◆ Stated task
Can you rewrite the part of the court opinion header starting at "Commissioner of Public" and ending at "respondent)", with "Reversed" changed to "Affirmed"?

◆ Passage provided
........
This opinion will be unpublished and
may not be cited except as provided by
Minn. Stat. § 480A.08, subd. 3 (2012).
STATE OF MINNESOTA
IN COURT OF APPEALS
A13-1766
Danika Paige Anastasi, petitioner,
Respondent,
vs.
Commissioner of Public Safety,
Appellant.
Filed September 15, 2014
Reversed
Larkin, Judge
Dakota County District Court
File No. 19AV-CV-13-1351
Jeffrey S. Sheridan, Strandemo, Sheridan & Dulas, P.A., Eagan, Minnesota (for
respondent)
Lori Swanson, Attorney General, Kristi Nielsen, Assistant Attorney General, St. Paul,
Minnesota (for appellant)
Considered and decided by Cleary, Chief Judge; Larkin, Judge; and Klaphake,
Judge.
Retired judge of the Minnesota Court of Appeals, serving by appointment pursuant to
Minn. Const. art. VI, § 10.
........
◆ Source material
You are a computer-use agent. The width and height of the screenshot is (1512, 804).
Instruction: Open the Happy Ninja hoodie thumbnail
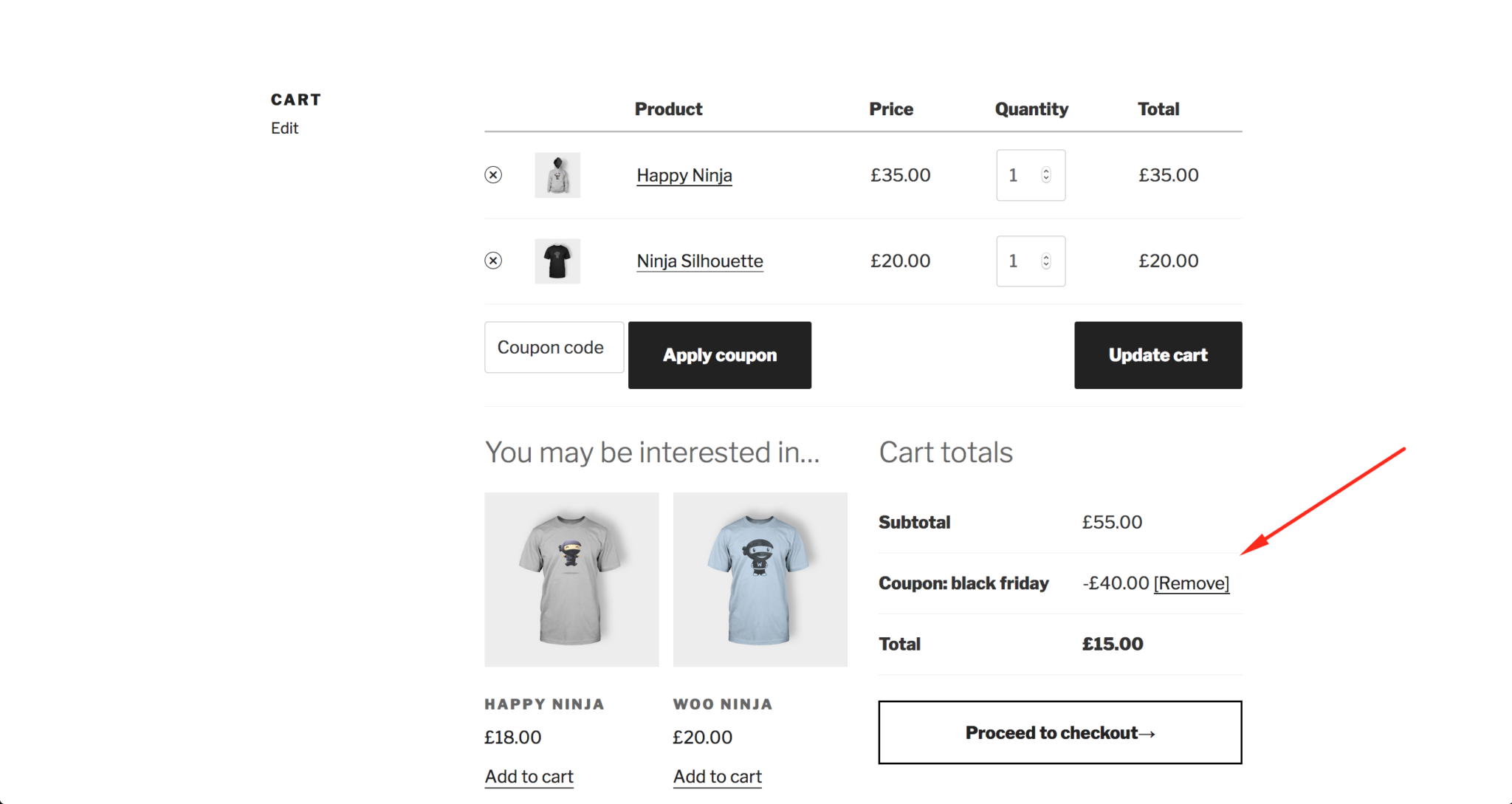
........
◆ Task solution
Commissioner of Public Safety,
Appellant.
Filed September 15, 2014
Affirmed
Larkin, Judge
Dakota County District Court
File No. 19AV-CV-13-1351
Jeffrey S. Sheridan, Strandemo, Sheridan & Dulas, P.A., Eagan, Minnesota (for
respondent)